Cette situation se prolongeant, il nous a bien fallu nous résoudre à utiliser l'eau de mer.
Mais quelle lamentable lessive !
Sur le muretin qui borde les quais comme sur les roches de la grève, des ménagères s'épuisent, à grands coups de brosse, à obtenir un résultat satisfaisant.
Et pourtant, toutes ces misères sont vaillamment supportées.
Nul ne songe à quitter l'île ; bien au contraire.
À une époque où l'existence y était encore bien plus rude, vers 1765, le gouverneur de Bretagne avait offert aux habitants de les loger sur le continent en mettant à leur disposition tous les secours et les avances dont ils auraient besoin pour s'y fixer.
Ils supplièrent qu'on ne les arrachât point à leur île.
C'est ainsi que l'on vit croître leur nombre.
En 1795, ils étaient 340 ;
en 1830, 460 ;
650 en 1880 ;
1.100 il y a vingt ans et au dernier recensement on en comptait 1.242.
Des constructions nouvelles s'élèvent en arrière de l'agglomération.
Tout cela ne se comprendrait guère si l'on ne savait que la chaussée de Sein est très poissonneuse et que les pêcheurs qui s'y trouvent à demeure ont un avantage considérable sur ceux du continent. Ceux-ci le savent si bien qu'ils viennent tout l'été séjourner dans le port.
Jadis, les îliens n'avaient pour principale ressource que la pêche des congres, qu'ils salaient et faisaient tout simplement sécher au soleil avant de les porter à Bordeaux où des Catalans en faisaient acquisition.

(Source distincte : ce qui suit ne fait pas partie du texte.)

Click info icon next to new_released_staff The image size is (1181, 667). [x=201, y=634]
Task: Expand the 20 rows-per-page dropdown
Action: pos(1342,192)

Cette pêche est toujours demeurée en honneur à en juger par la quantité de ces poissons exposés en tranches aux abords des maisons ;
mais cela ne sert qu'à la consommation personnelle.
Les abords de Sein constituent un centre de premier ordre pour la capture des crustacés.
Les pêcheurs continentaux l'avaient bien constaté au temps où ils venaient, surtout des Côtes-du-Nord, se fixer dans l'île à la belle saison, ce qui valut au quai des Paimpolais son appellation.
Les îliens suivirent leur exemple et ne tardèrent pas à se féliciter des succès obtenus par la pêche du homard, de la langouste et du crabe.
Leur sort est cependant modeste et leur existence pleine de dangers, mais ils portent à leur îlot natal, en dépit de ses insuffisances, un amour que rien ne paraît devoir atténuer.